» **DATA FOR PROCESSING**:
--- START ---
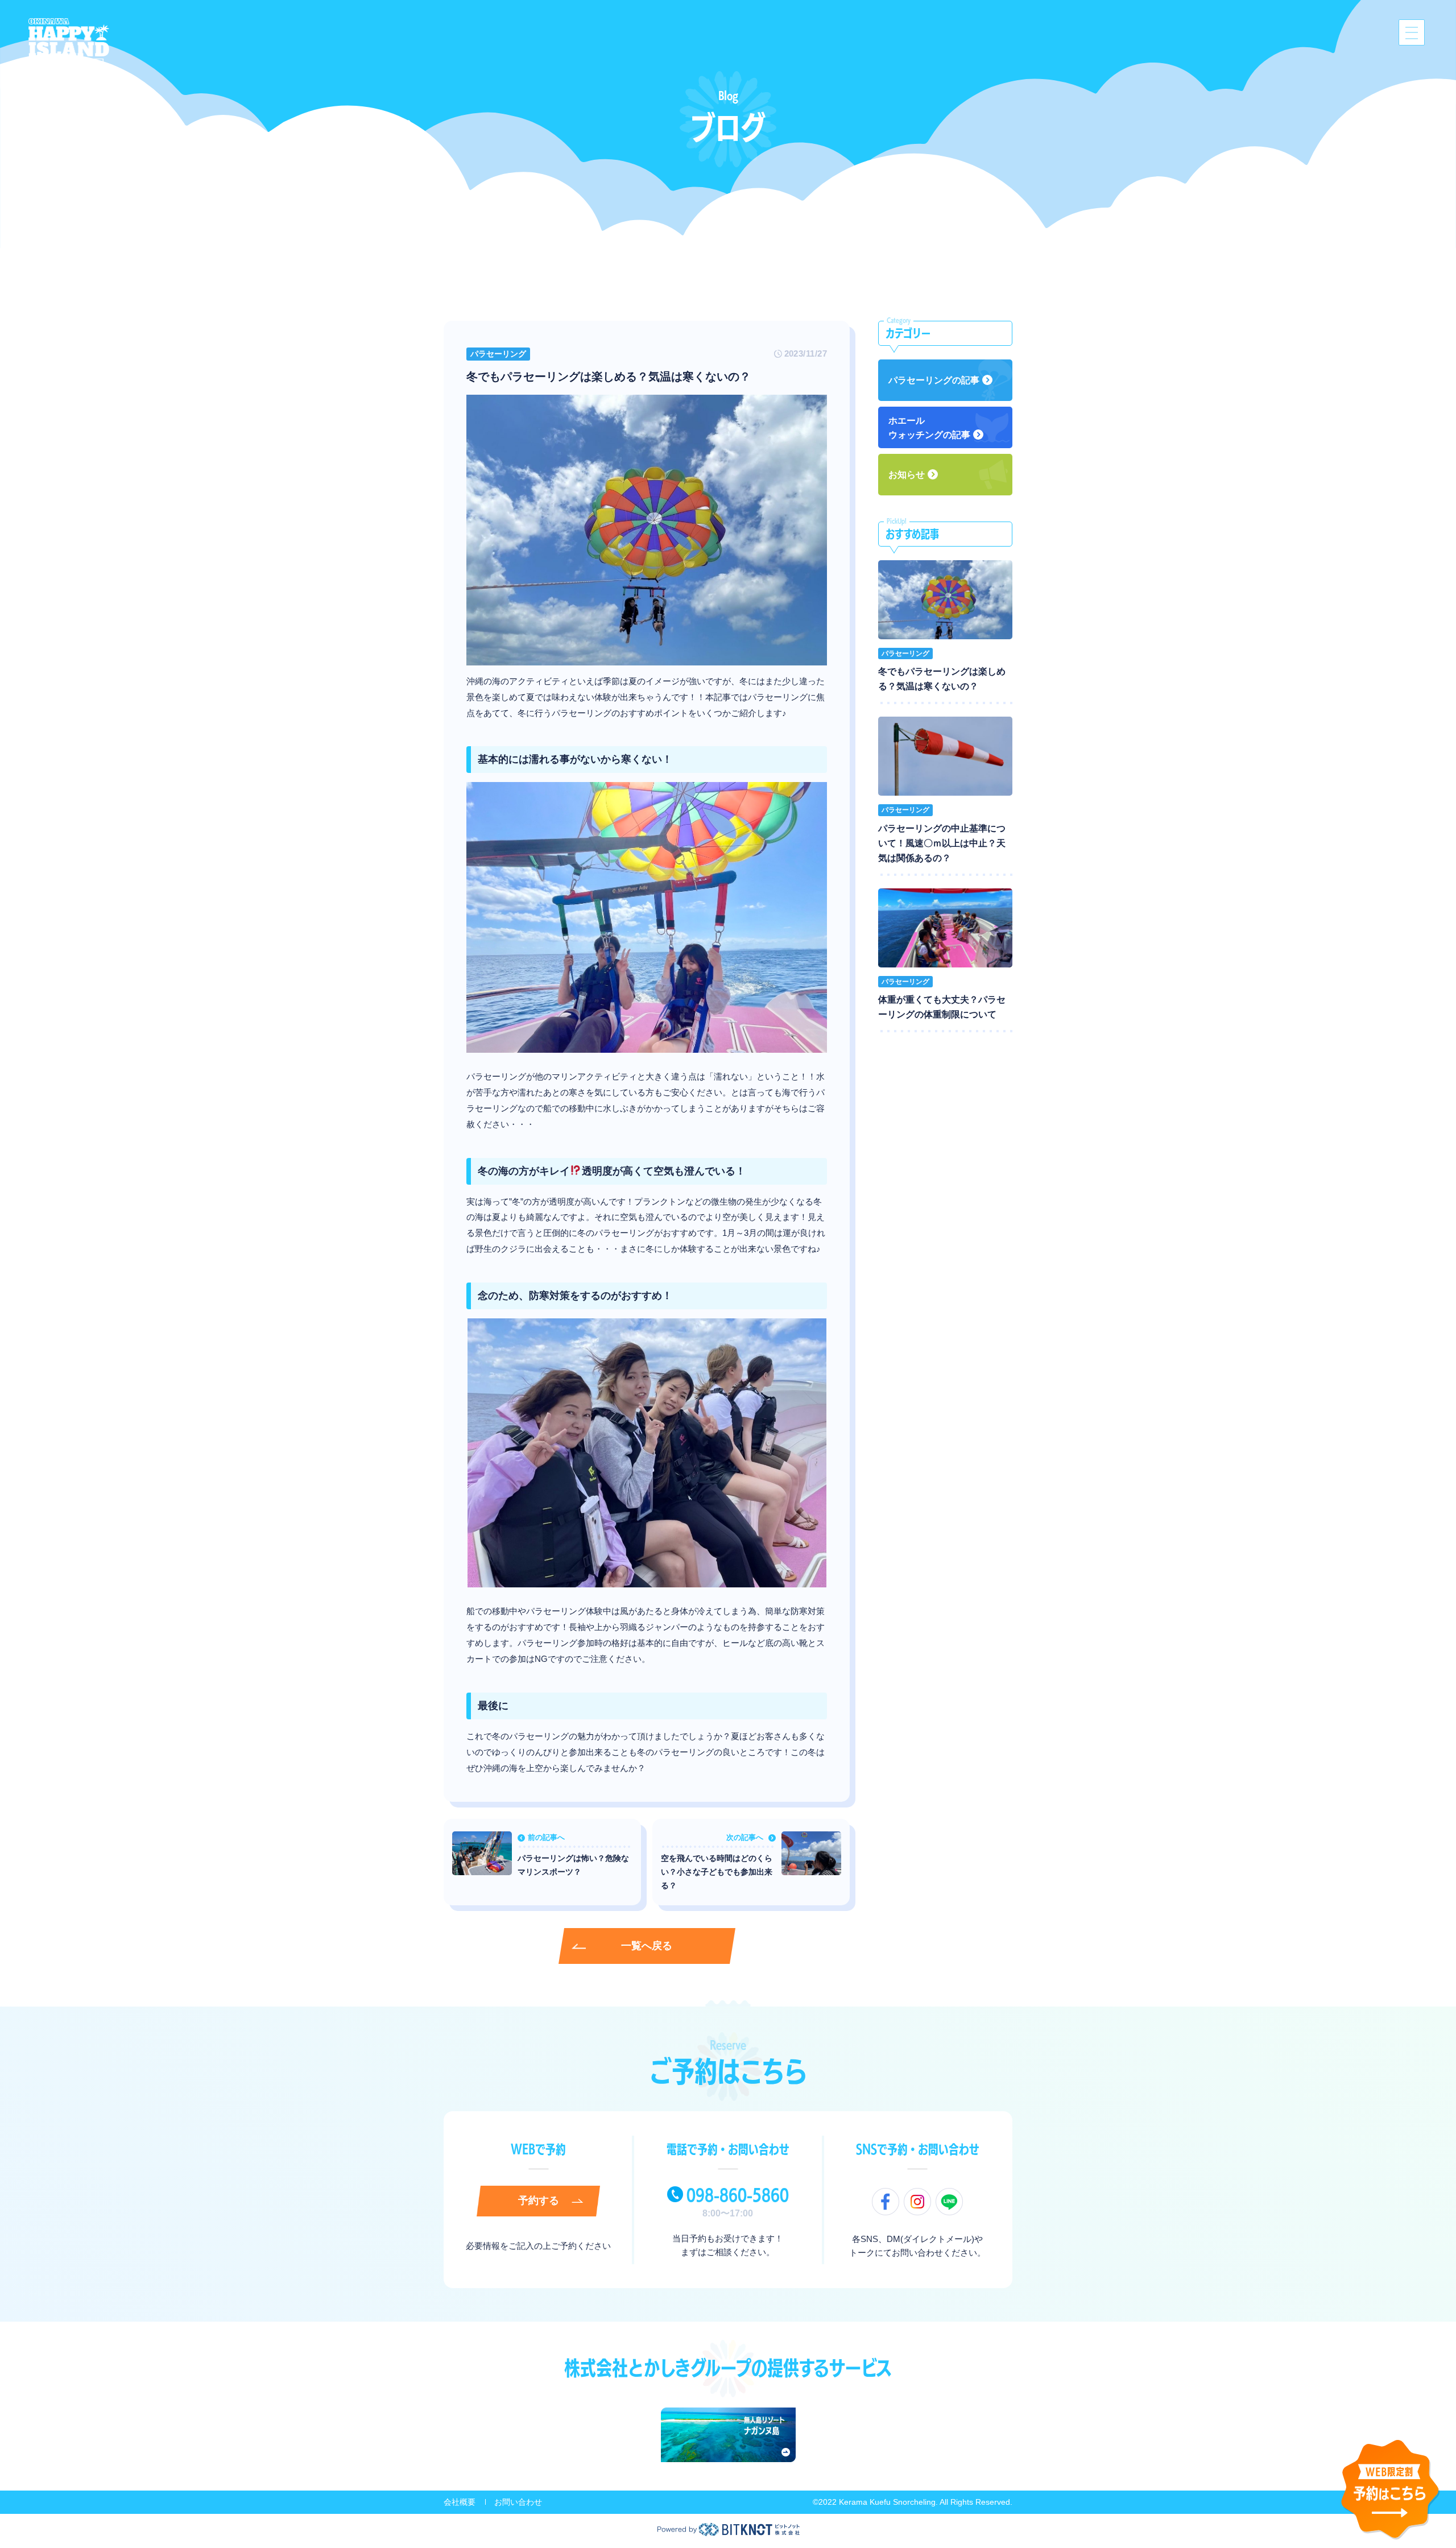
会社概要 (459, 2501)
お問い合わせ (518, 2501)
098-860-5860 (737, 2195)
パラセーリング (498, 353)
--- END ---
--- START ---
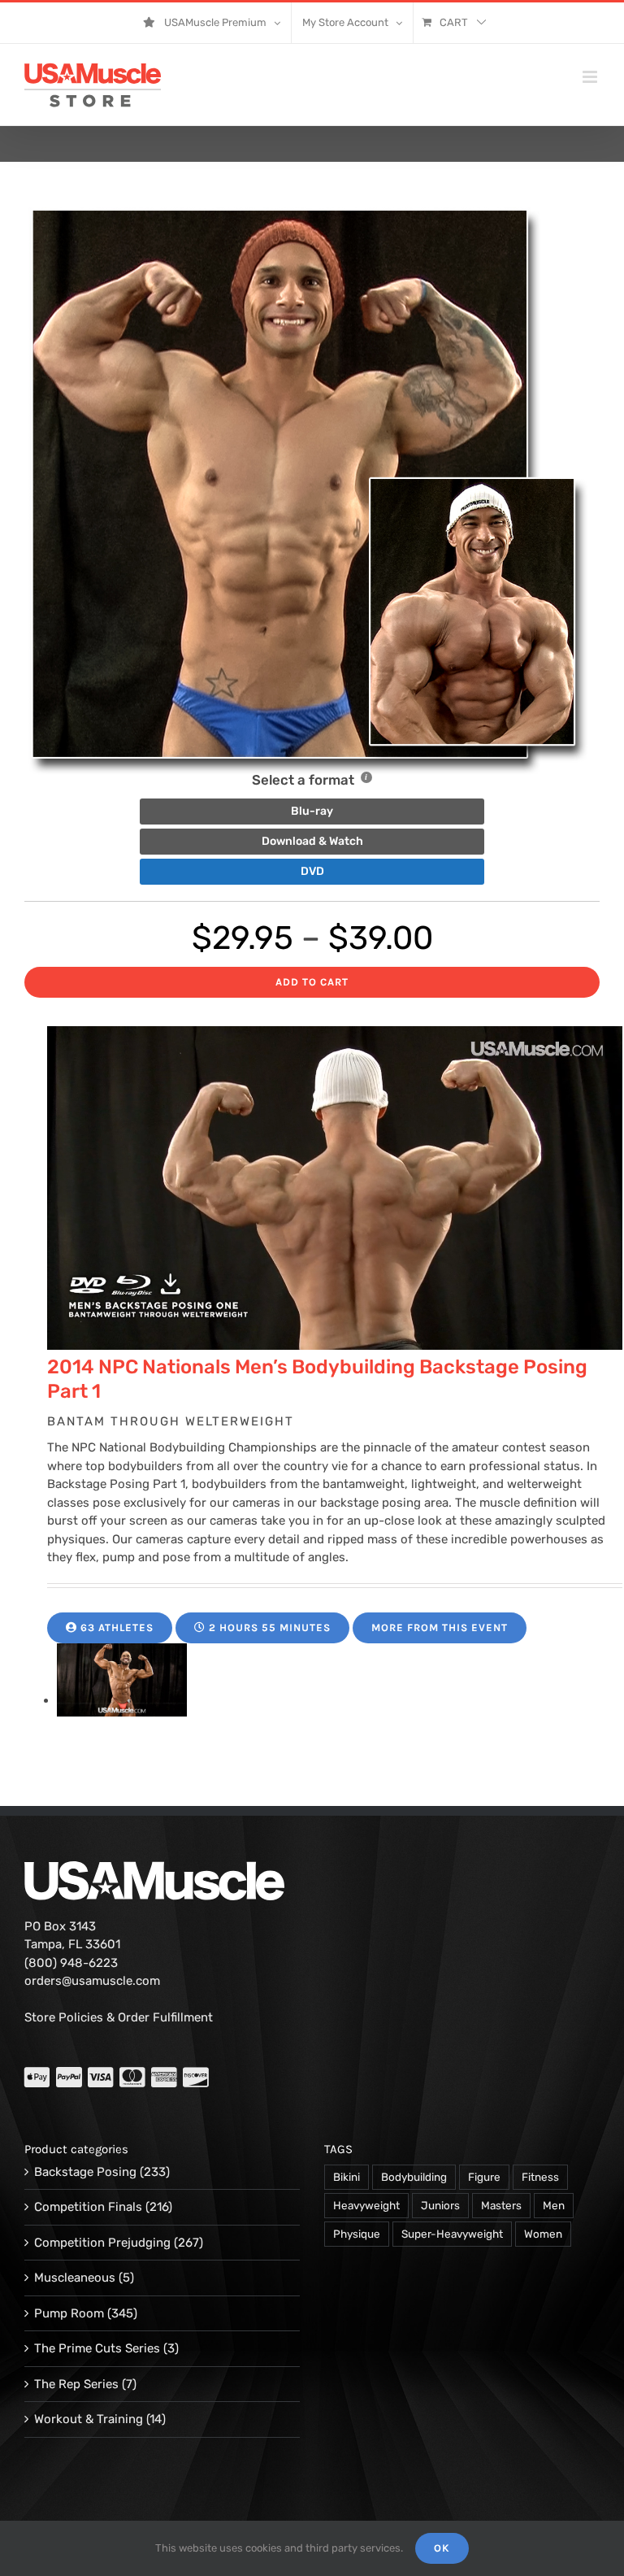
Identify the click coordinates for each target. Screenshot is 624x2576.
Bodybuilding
--- END ---
» **ACTIVITY**: Only the lines above from the one with "Identify the click" up to and including the one with "Bodybuilding" should be repeated, exactly as written.

» **ANSWER TO THE PROBLEM**:
Identify the click coordinates for each target. Screenshot is 624x2576.
Bodybuilding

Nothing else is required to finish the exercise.